(Provided data begins)

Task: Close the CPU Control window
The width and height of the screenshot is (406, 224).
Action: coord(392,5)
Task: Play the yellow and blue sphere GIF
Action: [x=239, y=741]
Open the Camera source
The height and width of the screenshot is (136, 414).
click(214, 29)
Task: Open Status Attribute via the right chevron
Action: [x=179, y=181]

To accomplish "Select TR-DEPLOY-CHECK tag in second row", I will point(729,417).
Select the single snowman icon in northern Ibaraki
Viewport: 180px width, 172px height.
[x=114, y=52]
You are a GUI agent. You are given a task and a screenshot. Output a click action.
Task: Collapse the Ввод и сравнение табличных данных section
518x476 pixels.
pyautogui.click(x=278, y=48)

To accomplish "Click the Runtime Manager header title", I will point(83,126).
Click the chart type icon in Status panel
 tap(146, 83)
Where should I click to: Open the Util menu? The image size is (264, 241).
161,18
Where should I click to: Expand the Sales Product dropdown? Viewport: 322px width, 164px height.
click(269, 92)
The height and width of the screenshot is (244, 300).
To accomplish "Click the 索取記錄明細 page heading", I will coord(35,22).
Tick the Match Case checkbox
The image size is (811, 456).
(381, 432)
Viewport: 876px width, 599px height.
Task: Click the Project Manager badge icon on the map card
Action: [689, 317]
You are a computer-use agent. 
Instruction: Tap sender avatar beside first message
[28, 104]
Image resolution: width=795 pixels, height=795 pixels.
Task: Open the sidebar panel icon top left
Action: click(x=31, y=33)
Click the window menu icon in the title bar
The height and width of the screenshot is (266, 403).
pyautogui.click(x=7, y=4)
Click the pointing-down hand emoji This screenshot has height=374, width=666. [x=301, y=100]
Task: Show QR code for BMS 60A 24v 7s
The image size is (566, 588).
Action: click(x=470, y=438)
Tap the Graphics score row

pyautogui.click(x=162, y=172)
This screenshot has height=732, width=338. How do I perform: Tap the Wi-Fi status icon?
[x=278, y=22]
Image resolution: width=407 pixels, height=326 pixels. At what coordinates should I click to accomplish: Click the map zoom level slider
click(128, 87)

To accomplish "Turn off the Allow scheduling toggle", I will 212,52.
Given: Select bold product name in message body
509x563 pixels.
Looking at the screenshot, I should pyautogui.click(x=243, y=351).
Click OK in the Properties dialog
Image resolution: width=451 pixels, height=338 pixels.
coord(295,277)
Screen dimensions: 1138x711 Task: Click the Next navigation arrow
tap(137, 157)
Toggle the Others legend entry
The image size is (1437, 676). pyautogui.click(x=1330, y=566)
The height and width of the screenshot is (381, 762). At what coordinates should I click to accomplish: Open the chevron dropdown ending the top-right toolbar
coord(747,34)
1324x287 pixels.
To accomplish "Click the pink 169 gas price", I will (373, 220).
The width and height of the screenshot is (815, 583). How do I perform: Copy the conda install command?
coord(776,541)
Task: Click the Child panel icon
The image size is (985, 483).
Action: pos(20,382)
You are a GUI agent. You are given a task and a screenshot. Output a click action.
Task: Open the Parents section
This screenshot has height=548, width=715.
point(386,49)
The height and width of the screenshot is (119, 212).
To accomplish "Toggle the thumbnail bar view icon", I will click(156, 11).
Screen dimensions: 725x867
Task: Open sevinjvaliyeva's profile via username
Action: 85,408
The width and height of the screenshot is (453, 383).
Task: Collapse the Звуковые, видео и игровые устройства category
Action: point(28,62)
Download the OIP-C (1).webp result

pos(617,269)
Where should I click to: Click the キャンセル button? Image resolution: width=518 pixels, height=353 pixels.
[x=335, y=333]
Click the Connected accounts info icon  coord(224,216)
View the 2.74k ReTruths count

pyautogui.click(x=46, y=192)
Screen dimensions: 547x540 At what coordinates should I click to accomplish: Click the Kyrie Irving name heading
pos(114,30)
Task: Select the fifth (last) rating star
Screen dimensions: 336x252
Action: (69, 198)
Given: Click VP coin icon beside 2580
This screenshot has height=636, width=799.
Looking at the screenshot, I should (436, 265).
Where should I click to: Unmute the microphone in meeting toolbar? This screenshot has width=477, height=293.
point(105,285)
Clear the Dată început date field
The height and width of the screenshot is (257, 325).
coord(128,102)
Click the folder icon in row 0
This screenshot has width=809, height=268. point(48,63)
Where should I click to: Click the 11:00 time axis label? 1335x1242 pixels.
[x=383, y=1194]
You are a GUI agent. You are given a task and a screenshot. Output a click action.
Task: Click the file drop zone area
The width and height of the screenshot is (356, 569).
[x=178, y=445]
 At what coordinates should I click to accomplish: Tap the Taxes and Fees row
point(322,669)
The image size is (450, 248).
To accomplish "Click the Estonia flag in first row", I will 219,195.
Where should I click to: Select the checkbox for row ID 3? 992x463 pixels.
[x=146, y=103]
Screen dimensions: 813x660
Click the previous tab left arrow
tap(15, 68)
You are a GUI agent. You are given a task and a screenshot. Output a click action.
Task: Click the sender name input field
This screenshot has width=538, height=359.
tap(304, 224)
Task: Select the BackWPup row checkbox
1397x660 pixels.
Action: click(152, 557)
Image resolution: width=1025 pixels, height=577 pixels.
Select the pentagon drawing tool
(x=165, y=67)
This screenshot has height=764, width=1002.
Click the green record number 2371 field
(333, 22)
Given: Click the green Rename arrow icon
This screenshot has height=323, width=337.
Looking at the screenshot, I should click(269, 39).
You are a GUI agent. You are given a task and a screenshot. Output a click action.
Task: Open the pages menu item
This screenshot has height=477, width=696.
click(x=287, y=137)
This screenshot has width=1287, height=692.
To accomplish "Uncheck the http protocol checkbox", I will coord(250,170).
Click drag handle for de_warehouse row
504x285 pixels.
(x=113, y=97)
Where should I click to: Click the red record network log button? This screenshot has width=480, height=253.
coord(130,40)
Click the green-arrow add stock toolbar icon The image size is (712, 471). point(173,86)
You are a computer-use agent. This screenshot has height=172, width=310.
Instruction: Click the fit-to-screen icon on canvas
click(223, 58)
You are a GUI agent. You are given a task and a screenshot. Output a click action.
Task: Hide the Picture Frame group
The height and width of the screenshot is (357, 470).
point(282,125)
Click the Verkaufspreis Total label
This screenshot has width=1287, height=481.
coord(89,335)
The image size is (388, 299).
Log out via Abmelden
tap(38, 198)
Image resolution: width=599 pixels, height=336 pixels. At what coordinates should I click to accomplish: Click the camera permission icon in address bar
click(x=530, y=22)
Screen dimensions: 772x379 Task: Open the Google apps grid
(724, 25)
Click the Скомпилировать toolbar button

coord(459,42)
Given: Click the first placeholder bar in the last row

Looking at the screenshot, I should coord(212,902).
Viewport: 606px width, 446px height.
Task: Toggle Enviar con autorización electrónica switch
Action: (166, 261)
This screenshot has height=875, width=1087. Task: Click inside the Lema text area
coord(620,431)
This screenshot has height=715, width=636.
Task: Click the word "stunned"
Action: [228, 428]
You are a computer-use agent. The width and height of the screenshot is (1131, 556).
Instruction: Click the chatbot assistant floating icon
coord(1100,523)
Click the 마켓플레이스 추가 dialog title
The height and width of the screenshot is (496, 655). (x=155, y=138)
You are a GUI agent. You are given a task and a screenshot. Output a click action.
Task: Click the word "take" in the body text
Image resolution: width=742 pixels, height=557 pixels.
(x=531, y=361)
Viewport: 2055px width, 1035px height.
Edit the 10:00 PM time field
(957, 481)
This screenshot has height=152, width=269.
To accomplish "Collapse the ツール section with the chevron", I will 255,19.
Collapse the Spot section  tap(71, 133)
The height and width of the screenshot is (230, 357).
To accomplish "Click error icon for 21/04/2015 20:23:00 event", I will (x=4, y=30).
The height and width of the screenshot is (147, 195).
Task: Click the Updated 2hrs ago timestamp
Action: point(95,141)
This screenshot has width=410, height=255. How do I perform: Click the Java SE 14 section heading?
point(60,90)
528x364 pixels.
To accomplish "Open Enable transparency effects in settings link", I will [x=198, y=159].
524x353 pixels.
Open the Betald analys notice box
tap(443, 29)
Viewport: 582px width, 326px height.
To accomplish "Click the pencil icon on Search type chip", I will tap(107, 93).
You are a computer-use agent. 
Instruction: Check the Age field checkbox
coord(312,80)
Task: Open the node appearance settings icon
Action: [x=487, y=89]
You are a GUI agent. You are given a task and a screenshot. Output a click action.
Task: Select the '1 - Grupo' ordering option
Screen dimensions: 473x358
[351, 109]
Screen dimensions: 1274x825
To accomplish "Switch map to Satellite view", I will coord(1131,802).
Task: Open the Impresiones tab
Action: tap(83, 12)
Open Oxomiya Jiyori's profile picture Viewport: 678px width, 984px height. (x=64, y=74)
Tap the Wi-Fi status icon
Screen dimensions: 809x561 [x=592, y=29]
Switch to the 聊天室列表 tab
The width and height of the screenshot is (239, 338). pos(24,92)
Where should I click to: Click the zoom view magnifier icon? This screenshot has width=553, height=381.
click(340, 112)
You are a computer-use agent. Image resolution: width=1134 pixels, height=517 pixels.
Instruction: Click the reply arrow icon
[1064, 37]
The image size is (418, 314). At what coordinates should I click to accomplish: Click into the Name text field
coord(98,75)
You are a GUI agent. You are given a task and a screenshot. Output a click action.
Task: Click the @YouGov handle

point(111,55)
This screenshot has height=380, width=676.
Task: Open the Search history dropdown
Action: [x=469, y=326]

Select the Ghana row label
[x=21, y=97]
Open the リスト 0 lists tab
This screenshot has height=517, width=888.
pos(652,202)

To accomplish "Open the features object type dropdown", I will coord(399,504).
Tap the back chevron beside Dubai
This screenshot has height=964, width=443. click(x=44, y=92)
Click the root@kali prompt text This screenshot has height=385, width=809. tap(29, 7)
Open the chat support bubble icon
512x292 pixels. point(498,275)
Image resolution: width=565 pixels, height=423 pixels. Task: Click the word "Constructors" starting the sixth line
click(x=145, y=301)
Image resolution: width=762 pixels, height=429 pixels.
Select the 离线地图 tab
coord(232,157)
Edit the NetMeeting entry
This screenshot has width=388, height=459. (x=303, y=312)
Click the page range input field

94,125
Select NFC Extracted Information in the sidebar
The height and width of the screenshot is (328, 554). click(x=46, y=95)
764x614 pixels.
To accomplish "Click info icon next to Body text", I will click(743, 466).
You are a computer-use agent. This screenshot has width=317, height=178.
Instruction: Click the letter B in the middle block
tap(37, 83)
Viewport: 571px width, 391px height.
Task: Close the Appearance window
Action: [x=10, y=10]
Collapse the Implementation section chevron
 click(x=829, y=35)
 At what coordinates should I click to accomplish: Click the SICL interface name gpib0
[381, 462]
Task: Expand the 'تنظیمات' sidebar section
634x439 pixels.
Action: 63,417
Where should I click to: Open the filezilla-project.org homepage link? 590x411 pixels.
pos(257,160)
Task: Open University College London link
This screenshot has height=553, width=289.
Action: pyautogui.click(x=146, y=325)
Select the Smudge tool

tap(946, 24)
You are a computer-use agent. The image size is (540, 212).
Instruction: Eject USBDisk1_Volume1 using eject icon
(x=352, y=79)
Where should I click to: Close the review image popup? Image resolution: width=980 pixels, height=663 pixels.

(Provided data ends)

Problem details =
Please tally the lines of the entries that contain the string "computer" and reply with the count alone.

Final answer =
7